RNA-anão causa câncer no sangue.


RAFAEL GARCIA

Enviado especial da Uma molécula tão pequena que pode ser descrita com 21 letras esconde uma possível arma contra a leucemia, revelam pesquisadores da Faculdade de Medicina da USP de Ribeirão Preto. Eles descobriram a origem de uma minúscula seqüência de RNA --molécula "prima" do DNA-- que tem forte influência nos mecanismos do terrível câncer do sangue.

A molécula em questão é um dos chamados micro-RNAs, que só foram descobertos em humanos em 2001 e estão ganhando cada vez mais espaço na pesquisa em genética. Apesar de pequenos, eles podem exercer enorme controle sobre a produção de proteínas --as "operárias" dentro das células.

"Estima-se que haja cerca de 800 diferentes micro-RNAs humanos, e que 20% dos genes sejam regulados por eles", explica Wilson Araújo da Silva Júnior, líder do grupo de Ribeirão, o primeiro do país a trabalhar com a pequena molécula.

A equipe do cientista está agora estudando o micro-RNA de número 223, que existe com abundância incomum no sangue de pessoas com leucemia.

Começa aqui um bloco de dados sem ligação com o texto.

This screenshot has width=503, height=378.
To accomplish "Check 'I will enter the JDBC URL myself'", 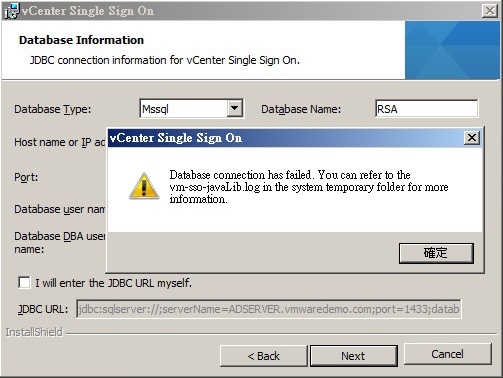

Ele age como reguladora na formação e especialização dos vários tipos de célula sangüínea. Ninguém sabia, porém, de onde ele surgia --até agora.

O micro-RNA 223 equivale a um conjunto de letras tão pequeno que quase dá para pronunciar: UGUCAGUUUGUCAAATACCCC. Cada letra representa uma das quatro bases moleculares diferentes que compõem todos os RNAs. Um gene que codifica proteínas, em comparação, pode ter centenas de milhares de caracteres.

A interação entre um micro-RNA e um grande gene, porém, pode ser uma briga de Davi contra Golias. A molécula pequena sabota a maquinaria celular e impede que proteínas sejam produzidas a partir do gene. Normalmente o processo é benéfico, porque o micro-RNA ajuda a célula a produzir proteínas na quantidade certa. Mas pode ocorrer uma anomalia caso haja escassez ou excesso da molécula.

A abundância de micro-RNA 223 em pacientes de leucemia deve estar privando essas pessoas de uma proteína importante. Reduzir a produção da molécula, portanto, pode resultar em um novo tipo de terapia.

Origem solucionada

Os cientistas de Ribeirão Preto descobriram que o micro-RNA 223 é codificado por um trecho do genoma que parece um gene, mas na verdade não codifica proteínas. Esse pseudogene, descrito na tese de doutorado de Kelson Kodama, orientando de Silva Júnior, deve fornecer pistas valiosas.

"Essa informação vai servir de base para futuros projetos que vão tentar descobrir como o 223 está atuando no caso das leucemias", afirma Silva Júnior. Em algum momento, será possível usá-la tanto para diagnóstico quanto para um novo tipo de tratamento, capaz de inibir o crescimento do câncer. Mas ainda há um bocado de trabalho pela frente.

"Agora a gente parte para uma outra etapa do estudo: ver quais genes estão sendo silenciados", diz o cientista. O pesquisador diz que pretende publicar logo seus primeiros trabalhos sobre micro-RNA para que o tema atraia outros cientistas brasileiros.